_ЗАДАНИЯ_:
1. Перескажи фрагмент беседы о еврейских партиях в двух предложениях.
2. Верни из фрагмента беседы о еврейских партиях часть, которая начинается со слов, содержащих «А. Локшин― Ну почему, она», и заканчивается словами «культуры, а не иврит.».

А. Локшин― Из идеи, что не обязательно Палестина должна быть будущим еврейского народа, а любая территория, которая сможет предоставить возможность для развития культурного, духовного, экономического развития для еврейского народа. Например, Аргентина с начала 80-х годов кроме Соединенных Штатов и Палестины, туда в Аргентину ехало немало евреев. И сейчас аргентинская еврейская община, все они выходцы из Восточной Европы. Но они достаточно сильно испанизировались.

М. Соколов― То есть, вот эта партия, она не требовала создания государства, она была согласна на какие-то автономии, да?

А. Локшин― Ну почему, она готова и на государство в перспективе, на автономию были согласны другие партии, о которых я скажу чуть позже.

Итак, мы как бы покончили с пессимистами, перейдем к оптимистам, то есть, тем партиям, которые исходили из того, что будущее еврейского народа в России и только в России, но в демократической России, России, которая будет общим домом для всех народов и конфессий. Прежде всего, конечно, сюда нужно отнести Еврейскую социал-демократическую рабочую партию.

М. Соколов― Это Бунд?

А. Локшин― Это Бунд, совершенно верно, Союз. Которая была близка к меньшевикам по программе и решительно выступала против романтической утопии сионистов. И в программе очень важное место занимал идиш, именно идиш должен стать основой и будет основой еврейской культуры, а не иврит.

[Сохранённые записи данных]
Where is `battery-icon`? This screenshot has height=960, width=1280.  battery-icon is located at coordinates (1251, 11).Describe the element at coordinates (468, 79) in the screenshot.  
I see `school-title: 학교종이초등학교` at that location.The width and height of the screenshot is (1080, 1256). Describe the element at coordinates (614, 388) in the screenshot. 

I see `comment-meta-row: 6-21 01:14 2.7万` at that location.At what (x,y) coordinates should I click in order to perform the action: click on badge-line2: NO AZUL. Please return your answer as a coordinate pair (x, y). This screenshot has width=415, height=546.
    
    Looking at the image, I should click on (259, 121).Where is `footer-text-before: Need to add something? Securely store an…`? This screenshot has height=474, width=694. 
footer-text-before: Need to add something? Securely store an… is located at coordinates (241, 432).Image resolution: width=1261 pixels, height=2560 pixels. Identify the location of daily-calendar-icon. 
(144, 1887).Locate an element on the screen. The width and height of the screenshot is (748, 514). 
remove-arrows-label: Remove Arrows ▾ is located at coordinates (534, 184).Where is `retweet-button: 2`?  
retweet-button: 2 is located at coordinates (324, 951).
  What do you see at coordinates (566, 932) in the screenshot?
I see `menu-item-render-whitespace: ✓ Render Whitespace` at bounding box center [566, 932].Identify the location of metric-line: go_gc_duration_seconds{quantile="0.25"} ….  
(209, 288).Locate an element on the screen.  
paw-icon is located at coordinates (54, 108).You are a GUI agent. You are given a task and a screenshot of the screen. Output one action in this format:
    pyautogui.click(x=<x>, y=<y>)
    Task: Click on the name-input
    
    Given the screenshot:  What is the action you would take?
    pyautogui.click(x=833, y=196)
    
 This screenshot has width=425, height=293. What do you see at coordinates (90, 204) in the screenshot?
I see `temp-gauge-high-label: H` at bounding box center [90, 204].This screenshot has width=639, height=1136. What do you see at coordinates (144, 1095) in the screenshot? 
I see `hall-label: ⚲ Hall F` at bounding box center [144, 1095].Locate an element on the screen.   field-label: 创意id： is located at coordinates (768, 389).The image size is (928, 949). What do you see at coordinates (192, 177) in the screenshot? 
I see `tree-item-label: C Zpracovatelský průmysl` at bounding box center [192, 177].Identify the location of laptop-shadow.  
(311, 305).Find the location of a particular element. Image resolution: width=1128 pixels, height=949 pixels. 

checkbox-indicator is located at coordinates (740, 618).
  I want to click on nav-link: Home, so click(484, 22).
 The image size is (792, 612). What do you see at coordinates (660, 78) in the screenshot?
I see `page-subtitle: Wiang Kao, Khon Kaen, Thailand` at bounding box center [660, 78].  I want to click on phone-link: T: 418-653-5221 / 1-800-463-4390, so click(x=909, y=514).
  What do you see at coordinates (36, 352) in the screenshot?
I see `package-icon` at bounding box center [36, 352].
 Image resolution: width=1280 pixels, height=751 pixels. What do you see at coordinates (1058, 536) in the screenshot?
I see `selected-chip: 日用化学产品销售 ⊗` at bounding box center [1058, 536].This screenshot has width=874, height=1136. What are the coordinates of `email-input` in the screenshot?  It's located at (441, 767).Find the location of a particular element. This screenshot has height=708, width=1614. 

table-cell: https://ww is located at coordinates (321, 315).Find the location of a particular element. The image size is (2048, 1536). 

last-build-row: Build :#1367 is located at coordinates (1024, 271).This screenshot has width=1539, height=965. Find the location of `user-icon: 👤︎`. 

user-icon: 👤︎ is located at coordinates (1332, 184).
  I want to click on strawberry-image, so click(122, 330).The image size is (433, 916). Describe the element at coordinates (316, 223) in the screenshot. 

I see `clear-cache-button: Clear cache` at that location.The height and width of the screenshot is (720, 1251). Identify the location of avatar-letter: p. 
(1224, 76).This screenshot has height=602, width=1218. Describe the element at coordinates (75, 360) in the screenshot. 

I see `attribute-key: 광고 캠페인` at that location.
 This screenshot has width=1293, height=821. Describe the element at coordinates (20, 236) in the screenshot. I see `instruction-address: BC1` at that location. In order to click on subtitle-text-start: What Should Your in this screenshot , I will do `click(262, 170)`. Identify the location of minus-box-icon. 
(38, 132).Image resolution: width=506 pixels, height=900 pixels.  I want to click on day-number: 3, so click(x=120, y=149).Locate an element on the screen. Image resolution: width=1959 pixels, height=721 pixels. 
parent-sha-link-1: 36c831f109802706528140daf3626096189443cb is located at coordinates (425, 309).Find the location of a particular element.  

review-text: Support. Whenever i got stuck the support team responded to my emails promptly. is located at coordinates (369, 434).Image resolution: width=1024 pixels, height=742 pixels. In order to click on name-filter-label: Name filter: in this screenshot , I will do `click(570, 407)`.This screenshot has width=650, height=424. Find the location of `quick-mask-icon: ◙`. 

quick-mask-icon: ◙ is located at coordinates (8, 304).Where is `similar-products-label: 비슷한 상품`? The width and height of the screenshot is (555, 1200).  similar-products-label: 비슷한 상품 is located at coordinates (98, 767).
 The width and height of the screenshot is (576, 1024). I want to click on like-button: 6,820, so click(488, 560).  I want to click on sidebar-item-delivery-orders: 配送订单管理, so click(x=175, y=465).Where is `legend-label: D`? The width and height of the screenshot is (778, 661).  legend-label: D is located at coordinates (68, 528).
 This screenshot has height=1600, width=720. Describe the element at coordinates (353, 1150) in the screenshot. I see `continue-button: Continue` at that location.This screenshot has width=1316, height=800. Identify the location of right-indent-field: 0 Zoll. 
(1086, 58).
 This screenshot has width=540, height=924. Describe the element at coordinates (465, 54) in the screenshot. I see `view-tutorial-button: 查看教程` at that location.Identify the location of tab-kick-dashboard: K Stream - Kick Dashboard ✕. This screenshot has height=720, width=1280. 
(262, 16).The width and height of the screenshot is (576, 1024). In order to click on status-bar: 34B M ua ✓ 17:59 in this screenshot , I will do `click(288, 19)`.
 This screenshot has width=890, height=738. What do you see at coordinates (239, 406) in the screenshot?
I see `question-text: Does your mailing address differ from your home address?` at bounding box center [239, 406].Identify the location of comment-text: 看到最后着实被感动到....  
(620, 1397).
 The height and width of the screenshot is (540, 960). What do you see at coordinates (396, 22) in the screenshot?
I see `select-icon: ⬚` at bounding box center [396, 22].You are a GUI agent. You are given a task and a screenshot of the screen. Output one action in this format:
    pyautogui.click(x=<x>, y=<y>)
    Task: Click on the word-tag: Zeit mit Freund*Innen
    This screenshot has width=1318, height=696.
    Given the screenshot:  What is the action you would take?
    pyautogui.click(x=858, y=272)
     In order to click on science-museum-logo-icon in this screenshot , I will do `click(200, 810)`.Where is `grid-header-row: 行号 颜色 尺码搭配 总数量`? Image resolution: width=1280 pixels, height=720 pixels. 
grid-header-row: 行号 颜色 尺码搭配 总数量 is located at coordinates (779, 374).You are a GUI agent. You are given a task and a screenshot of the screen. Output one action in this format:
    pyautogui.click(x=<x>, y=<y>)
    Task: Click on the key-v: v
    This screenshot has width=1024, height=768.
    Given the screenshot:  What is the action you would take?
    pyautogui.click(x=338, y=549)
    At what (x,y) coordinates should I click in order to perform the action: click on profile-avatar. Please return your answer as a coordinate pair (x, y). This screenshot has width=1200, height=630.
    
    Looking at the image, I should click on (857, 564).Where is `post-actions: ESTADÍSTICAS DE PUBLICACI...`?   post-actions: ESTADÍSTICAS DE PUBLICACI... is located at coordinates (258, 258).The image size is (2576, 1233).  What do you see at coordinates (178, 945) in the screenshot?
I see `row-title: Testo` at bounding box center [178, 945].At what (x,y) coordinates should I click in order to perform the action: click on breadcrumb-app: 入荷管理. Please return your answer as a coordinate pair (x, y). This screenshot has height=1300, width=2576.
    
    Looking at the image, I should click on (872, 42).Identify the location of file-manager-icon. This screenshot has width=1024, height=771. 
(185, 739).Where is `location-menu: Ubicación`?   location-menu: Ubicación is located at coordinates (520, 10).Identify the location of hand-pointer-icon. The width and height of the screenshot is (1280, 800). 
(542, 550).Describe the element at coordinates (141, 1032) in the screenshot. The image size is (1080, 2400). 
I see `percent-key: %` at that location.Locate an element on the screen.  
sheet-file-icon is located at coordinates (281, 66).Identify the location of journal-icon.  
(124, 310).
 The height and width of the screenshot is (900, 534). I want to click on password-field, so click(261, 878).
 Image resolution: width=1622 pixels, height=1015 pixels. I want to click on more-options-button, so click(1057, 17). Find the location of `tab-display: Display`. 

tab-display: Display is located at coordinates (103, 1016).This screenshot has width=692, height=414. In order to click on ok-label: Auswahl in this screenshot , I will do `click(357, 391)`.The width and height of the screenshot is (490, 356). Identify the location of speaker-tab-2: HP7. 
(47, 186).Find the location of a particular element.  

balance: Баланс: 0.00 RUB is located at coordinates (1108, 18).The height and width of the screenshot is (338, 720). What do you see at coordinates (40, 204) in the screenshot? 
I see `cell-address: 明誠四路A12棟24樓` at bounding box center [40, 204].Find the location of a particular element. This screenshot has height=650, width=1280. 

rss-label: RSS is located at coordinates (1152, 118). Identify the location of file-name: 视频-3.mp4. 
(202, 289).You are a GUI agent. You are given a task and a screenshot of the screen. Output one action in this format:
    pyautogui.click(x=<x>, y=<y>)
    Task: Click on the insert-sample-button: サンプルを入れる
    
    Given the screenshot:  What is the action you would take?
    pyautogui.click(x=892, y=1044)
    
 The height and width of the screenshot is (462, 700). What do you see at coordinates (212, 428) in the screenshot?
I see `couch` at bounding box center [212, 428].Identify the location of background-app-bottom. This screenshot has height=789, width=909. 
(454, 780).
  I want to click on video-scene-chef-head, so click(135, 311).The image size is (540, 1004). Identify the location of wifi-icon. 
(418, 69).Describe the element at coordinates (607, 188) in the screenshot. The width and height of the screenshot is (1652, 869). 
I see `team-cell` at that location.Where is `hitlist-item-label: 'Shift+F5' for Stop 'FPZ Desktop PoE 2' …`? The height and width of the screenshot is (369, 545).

_ОТВЕТЫ ПО ПОРЯДКУ_:
1. Сначала речь идёт о партии, считавшей, что будущим еврейского народа может стать не обязательно Палестина, а любая территория, дающая возможность для культурного, духовного и экономического развития, например Аргентина, куда ехало немало евреев. Затем разговор переходит к «оптимистам», связывавшим будущее еврейского народа с демократической Россией, прежде всего к Бунду, который был близок к меньшевикам по программе, выступал против сионистов и считал основой еврейской культуры идиш, а не иврит.

2.
А. Локшин― Ну почему, она готова и на государство в перспективе, на автономию были согласны другие партии, о которых я скажу чуть позже.

Итак, мы как бы покончили с пессимистами, перейдем к оптимистам, то есть, тем партиям, которые исходили из того, что будущее еврейского народа в России и только в России, но в демократической России, России, которая будет общим домом для всех народов и конфессий. Прежде всего, конечно, сюда нужно отнести Еврейскую социал-демократическую рабочую партию.

М. Соколов― Это Бунд?

А. Локшин― Это Бунд, совершенно верно, Союз. Которая была близка к меньшевикам по программе и решительно выступала против романтической утопии сионистов. И в программе очень важное место занимал идиш, именно идиш должен стать основой и будет основой еврейской культуры, а не иврит.